Please retype the listing below exactly, from its opening line through the line where "This screenshot has height=742, width=984." appears.
BEGIN Material for this task
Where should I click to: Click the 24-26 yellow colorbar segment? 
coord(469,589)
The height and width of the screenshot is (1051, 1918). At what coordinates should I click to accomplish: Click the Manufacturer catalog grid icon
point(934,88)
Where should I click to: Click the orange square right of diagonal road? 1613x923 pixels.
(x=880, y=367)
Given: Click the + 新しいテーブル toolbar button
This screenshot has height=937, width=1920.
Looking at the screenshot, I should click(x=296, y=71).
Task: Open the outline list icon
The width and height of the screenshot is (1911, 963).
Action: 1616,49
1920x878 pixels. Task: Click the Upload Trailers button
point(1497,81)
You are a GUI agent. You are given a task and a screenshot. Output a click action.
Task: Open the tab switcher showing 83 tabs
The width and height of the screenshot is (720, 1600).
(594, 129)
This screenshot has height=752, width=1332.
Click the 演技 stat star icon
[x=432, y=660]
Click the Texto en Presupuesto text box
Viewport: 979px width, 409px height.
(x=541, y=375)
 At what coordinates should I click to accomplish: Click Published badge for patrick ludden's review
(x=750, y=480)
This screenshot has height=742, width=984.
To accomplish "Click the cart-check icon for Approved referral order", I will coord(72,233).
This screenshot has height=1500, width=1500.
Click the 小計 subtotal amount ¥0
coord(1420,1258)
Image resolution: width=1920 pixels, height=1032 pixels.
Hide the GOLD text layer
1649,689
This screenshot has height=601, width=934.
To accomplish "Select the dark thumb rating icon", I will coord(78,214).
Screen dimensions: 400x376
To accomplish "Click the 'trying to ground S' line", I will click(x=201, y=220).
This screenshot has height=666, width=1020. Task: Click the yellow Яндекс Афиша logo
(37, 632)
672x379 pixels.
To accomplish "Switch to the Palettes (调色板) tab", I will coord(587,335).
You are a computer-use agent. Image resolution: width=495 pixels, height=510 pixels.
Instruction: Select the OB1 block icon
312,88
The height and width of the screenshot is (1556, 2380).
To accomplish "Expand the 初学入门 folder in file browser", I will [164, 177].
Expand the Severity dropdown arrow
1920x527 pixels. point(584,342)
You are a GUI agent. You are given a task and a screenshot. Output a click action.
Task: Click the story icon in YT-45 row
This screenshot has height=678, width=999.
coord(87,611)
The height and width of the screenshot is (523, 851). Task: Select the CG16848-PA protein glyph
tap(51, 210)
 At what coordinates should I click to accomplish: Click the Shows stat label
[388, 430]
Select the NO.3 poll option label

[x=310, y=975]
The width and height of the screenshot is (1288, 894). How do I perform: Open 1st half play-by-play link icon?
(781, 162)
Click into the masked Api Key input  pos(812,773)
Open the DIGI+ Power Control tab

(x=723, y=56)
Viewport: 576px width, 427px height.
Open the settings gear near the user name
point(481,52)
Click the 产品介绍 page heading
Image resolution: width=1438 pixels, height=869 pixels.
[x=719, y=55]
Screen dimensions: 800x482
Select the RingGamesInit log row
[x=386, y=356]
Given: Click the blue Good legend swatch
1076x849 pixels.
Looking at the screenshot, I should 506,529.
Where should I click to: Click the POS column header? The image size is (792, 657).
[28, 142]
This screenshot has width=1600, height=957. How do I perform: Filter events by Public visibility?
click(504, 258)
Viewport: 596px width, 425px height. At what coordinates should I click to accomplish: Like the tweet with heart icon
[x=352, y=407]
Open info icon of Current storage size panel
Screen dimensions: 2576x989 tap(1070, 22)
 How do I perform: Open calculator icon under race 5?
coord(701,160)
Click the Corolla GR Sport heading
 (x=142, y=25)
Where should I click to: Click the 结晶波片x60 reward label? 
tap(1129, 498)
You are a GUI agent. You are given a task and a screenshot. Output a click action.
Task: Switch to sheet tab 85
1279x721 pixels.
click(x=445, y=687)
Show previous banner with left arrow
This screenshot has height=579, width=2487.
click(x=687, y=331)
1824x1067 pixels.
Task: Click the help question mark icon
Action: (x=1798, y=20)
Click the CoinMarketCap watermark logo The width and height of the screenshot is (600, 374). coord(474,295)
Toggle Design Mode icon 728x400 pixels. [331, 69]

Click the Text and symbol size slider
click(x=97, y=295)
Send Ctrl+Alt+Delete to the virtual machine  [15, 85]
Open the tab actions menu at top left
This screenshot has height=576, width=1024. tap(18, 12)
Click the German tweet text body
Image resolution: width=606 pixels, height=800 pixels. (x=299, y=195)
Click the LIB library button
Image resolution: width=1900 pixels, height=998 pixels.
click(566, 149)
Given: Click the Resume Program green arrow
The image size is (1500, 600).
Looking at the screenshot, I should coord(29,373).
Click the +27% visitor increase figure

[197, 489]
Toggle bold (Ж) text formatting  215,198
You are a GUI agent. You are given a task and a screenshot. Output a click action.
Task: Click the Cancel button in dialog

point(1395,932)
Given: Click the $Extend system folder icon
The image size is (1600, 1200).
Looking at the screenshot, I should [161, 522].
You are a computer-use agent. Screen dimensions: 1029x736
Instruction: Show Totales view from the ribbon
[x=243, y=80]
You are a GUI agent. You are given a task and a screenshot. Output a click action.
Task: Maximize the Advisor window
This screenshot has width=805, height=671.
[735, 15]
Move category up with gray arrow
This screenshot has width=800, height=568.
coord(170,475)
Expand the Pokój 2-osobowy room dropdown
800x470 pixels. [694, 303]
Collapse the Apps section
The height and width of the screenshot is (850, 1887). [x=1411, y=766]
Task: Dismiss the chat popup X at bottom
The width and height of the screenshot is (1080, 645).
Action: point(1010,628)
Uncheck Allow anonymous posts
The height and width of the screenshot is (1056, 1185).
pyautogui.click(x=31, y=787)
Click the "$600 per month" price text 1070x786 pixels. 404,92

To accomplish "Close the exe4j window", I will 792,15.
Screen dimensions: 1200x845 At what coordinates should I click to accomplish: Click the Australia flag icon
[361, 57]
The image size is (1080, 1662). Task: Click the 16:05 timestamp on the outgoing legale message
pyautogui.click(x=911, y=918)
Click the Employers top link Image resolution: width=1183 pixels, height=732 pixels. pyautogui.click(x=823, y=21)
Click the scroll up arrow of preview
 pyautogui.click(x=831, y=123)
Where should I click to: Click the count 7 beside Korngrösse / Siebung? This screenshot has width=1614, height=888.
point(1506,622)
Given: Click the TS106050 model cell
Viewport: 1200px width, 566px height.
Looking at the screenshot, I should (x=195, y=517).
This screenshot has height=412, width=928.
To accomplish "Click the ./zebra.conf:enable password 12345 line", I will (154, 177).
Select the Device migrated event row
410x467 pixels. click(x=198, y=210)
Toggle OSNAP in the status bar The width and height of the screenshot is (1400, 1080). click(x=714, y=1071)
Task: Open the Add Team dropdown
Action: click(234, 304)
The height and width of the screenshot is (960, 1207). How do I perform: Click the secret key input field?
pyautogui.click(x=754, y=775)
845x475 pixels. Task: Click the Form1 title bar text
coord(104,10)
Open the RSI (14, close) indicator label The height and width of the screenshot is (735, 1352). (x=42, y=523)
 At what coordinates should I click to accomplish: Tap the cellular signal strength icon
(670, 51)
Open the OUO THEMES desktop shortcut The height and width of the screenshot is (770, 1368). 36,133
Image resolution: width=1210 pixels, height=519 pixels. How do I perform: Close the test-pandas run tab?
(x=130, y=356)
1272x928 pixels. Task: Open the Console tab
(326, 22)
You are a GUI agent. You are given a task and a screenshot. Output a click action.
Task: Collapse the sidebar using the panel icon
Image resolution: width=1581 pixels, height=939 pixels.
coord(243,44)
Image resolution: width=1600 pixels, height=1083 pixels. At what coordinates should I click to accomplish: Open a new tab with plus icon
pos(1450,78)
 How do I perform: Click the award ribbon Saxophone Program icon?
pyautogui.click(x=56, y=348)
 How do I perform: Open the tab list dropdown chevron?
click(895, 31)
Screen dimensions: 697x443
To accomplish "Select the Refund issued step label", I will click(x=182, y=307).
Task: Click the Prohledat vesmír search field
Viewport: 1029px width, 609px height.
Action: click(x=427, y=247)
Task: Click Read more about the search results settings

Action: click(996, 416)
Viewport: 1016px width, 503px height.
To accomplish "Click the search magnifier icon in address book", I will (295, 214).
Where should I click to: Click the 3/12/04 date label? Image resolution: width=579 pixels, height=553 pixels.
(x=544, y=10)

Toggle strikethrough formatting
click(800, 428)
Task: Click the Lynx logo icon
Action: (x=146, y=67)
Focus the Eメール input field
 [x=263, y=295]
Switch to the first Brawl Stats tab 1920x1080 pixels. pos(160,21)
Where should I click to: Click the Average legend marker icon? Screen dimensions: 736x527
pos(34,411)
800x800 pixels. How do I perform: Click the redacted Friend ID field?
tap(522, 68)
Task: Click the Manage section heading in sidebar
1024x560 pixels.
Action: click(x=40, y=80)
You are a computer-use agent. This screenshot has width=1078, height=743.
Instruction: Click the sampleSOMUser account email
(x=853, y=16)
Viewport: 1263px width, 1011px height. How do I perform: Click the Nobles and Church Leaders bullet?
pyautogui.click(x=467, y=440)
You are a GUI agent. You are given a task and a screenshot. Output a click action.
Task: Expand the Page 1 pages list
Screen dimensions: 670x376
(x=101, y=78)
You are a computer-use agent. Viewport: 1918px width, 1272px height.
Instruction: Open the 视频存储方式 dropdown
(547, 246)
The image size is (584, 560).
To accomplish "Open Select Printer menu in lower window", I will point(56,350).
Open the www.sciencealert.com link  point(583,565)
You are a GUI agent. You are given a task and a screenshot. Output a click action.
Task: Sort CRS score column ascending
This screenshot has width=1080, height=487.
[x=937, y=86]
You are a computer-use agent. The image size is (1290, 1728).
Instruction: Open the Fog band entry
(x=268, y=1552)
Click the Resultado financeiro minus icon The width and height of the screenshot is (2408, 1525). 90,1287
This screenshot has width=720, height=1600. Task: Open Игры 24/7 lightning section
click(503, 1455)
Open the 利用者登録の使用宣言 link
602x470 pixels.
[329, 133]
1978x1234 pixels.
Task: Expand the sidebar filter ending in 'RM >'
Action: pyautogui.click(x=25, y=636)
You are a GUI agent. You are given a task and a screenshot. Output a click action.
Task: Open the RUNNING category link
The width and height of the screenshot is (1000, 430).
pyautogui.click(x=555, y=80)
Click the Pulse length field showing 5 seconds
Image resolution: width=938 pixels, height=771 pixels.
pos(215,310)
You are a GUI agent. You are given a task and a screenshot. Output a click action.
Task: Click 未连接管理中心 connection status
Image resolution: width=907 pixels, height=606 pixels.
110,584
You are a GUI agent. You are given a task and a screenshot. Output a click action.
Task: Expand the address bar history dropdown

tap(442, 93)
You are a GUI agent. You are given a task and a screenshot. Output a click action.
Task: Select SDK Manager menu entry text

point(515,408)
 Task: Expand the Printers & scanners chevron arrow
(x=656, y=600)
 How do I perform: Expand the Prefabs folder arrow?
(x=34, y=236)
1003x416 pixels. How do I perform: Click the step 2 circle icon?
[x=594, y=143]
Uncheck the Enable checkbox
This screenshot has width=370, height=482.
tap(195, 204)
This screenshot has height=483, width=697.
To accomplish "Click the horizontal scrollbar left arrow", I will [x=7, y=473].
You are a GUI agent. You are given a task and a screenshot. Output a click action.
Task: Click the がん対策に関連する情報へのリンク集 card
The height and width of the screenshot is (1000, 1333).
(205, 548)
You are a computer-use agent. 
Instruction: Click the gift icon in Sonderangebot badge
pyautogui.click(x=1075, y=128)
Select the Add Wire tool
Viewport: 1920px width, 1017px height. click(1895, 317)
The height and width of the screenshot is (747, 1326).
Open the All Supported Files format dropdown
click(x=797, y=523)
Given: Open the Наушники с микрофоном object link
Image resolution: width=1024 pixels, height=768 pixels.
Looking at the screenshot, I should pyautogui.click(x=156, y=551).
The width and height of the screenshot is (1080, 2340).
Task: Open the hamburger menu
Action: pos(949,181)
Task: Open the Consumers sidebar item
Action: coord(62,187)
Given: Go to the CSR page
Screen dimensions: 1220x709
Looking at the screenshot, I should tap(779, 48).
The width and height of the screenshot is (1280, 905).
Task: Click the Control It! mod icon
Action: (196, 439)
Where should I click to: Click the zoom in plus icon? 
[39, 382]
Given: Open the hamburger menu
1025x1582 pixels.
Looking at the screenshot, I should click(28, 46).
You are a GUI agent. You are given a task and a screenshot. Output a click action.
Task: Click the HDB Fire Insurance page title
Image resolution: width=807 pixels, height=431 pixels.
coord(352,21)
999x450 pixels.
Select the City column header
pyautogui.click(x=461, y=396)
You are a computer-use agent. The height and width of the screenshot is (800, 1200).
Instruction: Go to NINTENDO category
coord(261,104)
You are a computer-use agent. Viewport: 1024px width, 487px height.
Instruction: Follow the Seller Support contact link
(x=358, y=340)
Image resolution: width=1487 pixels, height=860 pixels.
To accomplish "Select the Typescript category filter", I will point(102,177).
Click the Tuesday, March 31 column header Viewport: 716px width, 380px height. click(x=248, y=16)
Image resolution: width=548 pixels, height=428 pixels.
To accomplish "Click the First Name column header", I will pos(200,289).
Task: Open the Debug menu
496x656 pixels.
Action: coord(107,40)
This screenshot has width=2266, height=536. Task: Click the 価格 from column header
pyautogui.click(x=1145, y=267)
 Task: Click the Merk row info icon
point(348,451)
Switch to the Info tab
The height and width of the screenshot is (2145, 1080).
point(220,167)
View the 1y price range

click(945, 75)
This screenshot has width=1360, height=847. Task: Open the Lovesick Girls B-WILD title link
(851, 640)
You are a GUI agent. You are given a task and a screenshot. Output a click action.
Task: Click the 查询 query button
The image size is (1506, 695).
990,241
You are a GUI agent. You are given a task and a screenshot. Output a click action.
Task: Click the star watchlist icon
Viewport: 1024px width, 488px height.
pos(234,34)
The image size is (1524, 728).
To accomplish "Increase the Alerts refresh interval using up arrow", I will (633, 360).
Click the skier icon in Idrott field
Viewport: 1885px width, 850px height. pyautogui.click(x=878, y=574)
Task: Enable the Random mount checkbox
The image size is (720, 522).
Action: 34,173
END Material for this task
**Task answer**
Where should I click to: Click the 24-26 yellow colorbar segment? 
coord(469,589)
The height and width of the screenshot is (1051, 1918). At what coordinates should I click to accomplish: Click the Manufacturer catalog grid icon
point(934,88)
Where should I click to: Click the orange square right of diagonal road? 1613x923 pixels.
(x=880, y=367)
Given: Click the + 新しいテーブル toolbar button
This screenshot has height=937, width=1920.
Looking at the screenshot, I should click(x=296, y=71).
Task: Open the outline list icon
The width and height of the screenshot is (1911, 963).
Action: 1616,49
1920x878 pixels. Task: Click the Upload Trailers button
point(1497,81)
You are a GUI agent. You are given a task and a screenshot. Output a click action.
Task: Open the tab switcher showing 83 tabs
The width and height of the screenshot is (720, 1600).
(594, 129)
This screenshot has height=752, width=1332.
Click the 演技 stat star icon
[x=432, y=660]
Click the Texto en Presupuesto text box
Viewport: 979px width, 409px height.
(x=541, y=375)
 At what coordinates should I click to accomplish: Click Published badge for patrick ludden's review
(x=750, y=480)
This screenshot has height=742, width=984.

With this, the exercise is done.